As the gondolas went their way, however, without evincing any intention of trespassing on dry land, the dogs subsided, and in the sudden lull that followed, other senses than that of hearing were quickened. May was just rousing to wonder what it was that smelt so sweet, when Angelo, unable to resist the occasion, turned, and touching his hat, remarked, with laconic eloquence: "Strawberries"; a suggestion which was not to be resisted.
They moored at a modest landing, in the shadow of an acacia tree, when Geof and Angelo were promptly dispatched upon a foraging expedition, the ambitious stripling, who had so boldly taken the initiative, beaming broadly at the success of his venture. May stepped forward and took her favourite seat on the gondola steps, and, as the other boat came up and tied to theirs, Kenwick was brought face to face with her.
"Strawberries?" he repeated, in reply to the joyful announcement; "my life is saved!" Then, in a low voice: "I have been simply starving ever since we left Torcello," he averred.
"You have?" May exclaimed, with discouraging literalness. "I suppose it is the breeze, or perhaps the walk in the meadows."
"Yes," Kenwick answered, and there was something so very like sincerity in his tone, that it did convey a dim impression of what was almost a genuine feeling; "it was the walk in the meadow!"
May laughed lightly, yet a trifle constrainedly, he pleased himself with fancying. "You shall starve no more," she said, "for here are the strawberries."
The two ambassadors were striding down a rural path, their hands laden with small baskets of diminutive scarlet strawberries.

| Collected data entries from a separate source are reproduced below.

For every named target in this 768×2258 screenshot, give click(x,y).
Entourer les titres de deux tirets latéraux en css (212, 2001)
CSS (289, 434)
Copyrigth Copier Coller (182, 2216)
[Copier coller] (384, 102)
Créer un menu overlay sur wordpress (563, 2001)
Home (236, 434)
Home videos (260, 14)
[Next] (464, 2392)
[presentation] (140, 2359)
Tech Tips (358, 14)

At their heels came three dogs and one cat, acting as vanguard to a woman and a young girl, who carried blue china plates of most æsthetic homeliness. A small and bashful boy was clinging to his mother's skirts, taking, perhaps, his first impressions of the great world.
"Scusi, Signorina!"
It was Nanni, stepping across Pietro's gondola to get ashore. May looked up and her eyes met those of the gondolier.

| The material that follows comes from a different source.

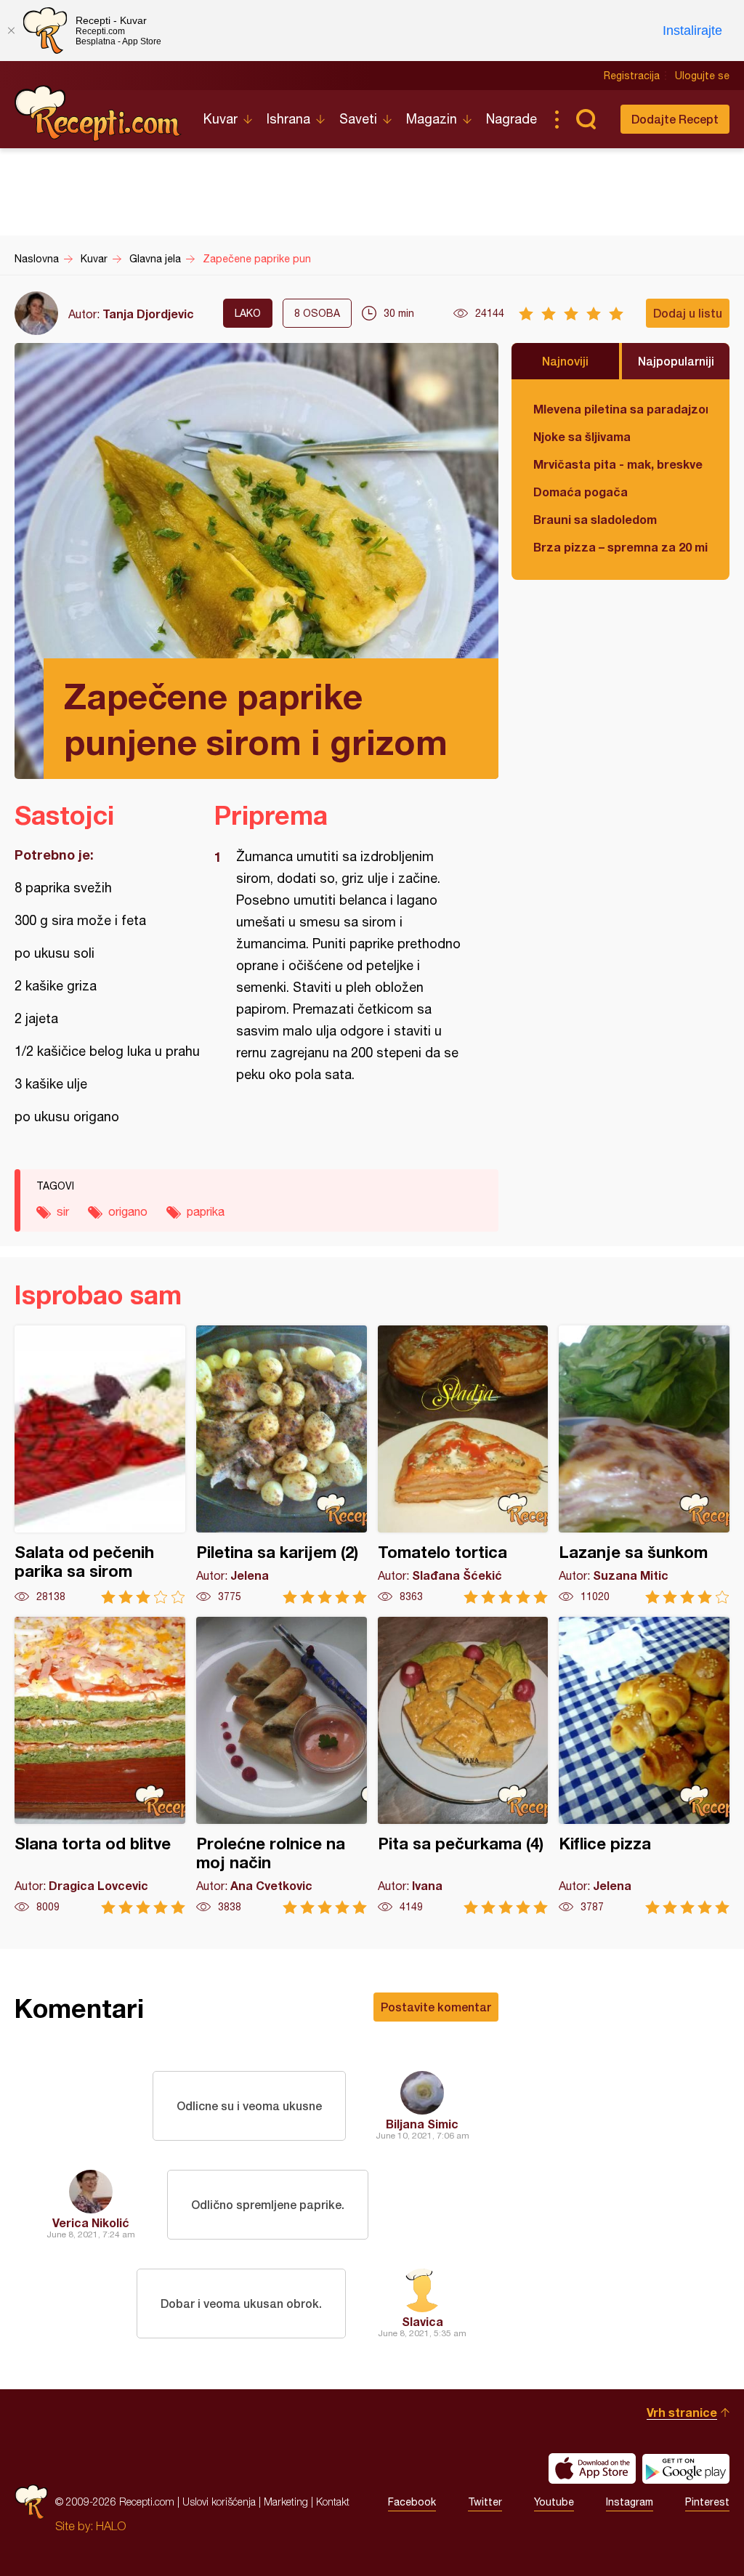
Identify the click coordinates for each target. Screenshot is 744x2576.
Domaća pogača (580, 491)
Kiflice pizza (644, 1765)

"Prego," she answered, and there was a gentle courtesy in her voice, and a kindness in her eyes, that would have been grateful to any man. As Nanni stepped ashore and joined his brother and old Pietro under the trees, it may be that he blessed her for them. But he had betrayed no pleasure, and once more a sense of the sadness of life stole like a shadow across the young girl's spirit.